In the entries that follow, repeat exactly the lines from the one that has "Where should I" through the one that has "Task: Toggle the", but omit pictures.

--- START ---

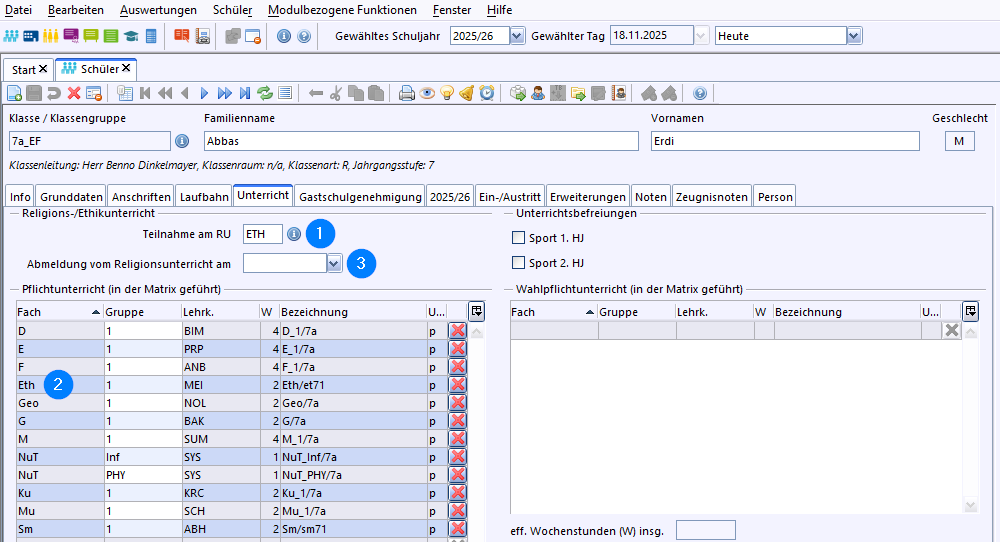Close the Schüler document tab
Image resolution: width=1000 pixels, height=542 pixels.
(128, 69)
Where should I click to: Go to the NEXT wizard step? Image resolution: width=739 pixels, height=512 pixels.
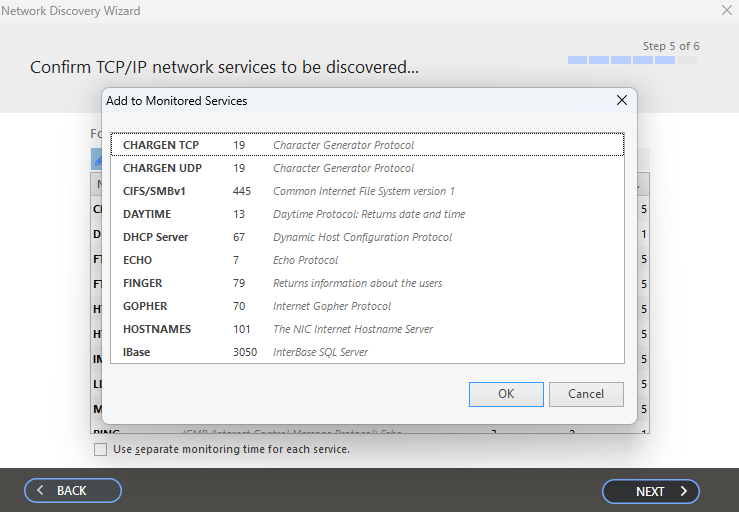(650, 491)
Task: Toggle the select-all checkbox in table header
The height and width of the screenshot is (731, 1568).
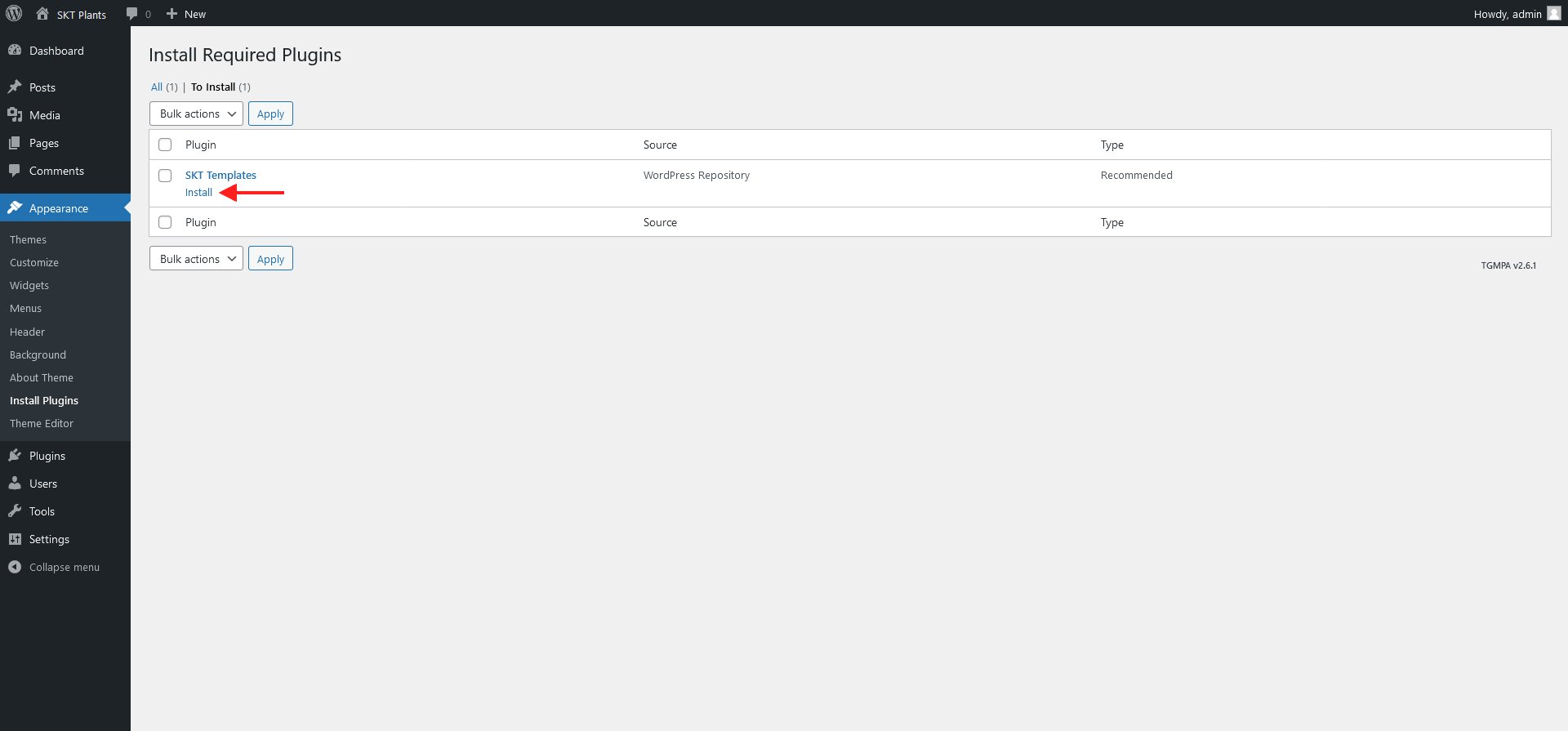Action: [165, 145]
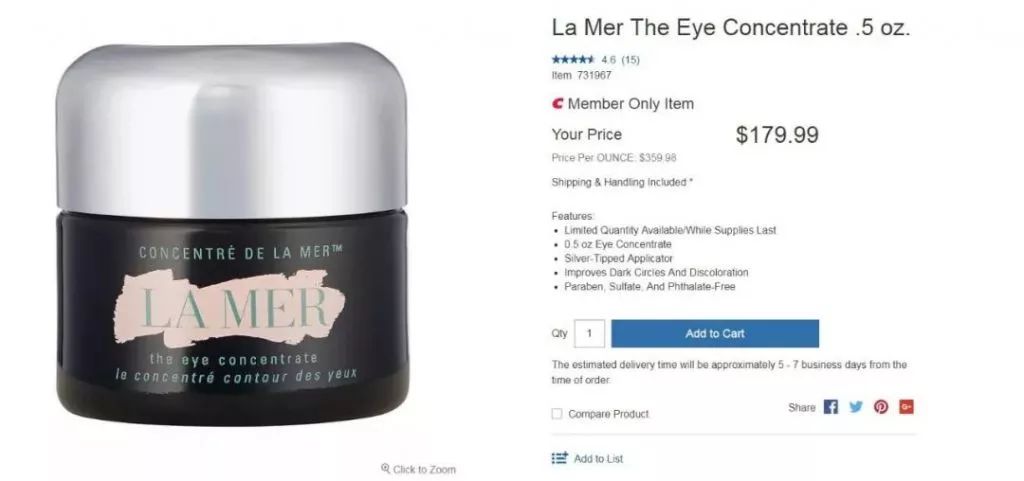Tick the Compare Product checkbox
Screen dimensions: 1024x481
(557, 414)
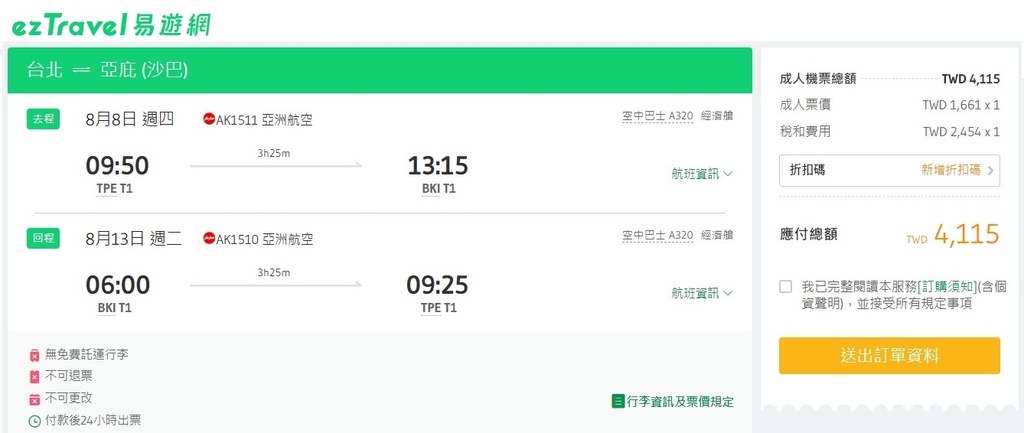Open the 新增折扣碼 discount code chevron

(x=990, y=170)
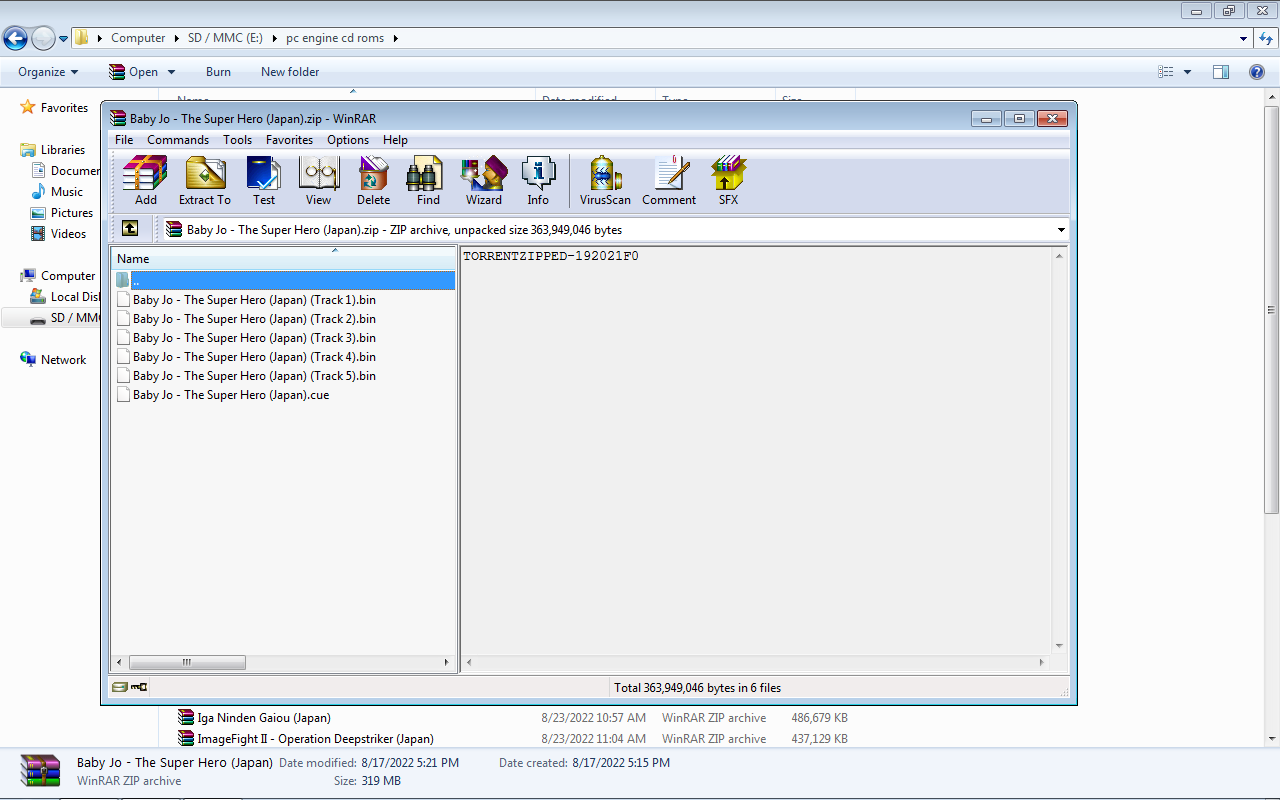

--- END ---

Exercise answer:
Where should I click to: Go to the NEXT wizard step? Image resolution: width=739 pixels, height=512 pixels.
(650, 491)
Task: Toggle the select-all checkbox in table header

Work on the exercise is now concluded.